**PROVIDED RECORDS**
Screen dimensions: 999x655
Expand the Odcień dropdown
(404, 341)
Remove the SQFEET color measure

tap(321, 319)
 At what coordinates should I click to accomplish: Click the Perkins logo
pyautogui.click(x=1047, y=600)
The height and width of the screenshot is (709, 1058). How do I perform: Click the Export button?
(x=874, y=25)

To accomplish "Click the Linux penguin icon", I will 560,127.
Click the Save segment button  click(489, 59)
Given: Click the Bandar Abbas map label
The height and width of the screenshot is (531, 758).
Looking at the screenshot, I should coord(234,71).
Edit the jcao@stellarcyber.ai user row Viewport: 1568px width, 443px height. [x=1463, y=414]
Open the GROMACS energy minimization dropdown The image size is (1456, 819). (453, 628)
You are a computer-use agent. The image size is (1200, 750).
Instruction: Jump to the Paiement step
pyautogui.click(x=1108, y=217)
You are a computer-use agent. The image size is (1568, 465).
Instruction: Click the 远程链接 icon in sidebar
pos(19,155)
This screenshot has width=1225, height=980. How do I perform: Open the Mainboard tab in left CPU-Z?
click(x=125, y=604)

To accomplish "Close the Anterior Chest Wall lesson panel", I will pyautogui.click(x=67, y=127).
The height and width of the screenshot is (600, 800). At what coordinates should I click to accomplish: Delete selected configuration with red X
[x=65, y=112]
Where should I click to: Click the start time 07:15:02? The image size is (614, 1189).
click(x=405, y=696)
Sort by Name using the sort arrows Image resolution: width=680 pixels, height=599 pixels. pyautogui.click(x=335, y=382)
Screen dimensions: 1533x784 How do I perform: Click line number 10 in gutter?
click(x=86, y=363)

**TASK DETAILS**
Go through the records above and copy each line where "computer" is found.

**ANSWER TO THIS PROBLEM**
You are a computer-use agent. The image size is (1200, 750).
You are a computer-use agent. The image size is (1568, 465).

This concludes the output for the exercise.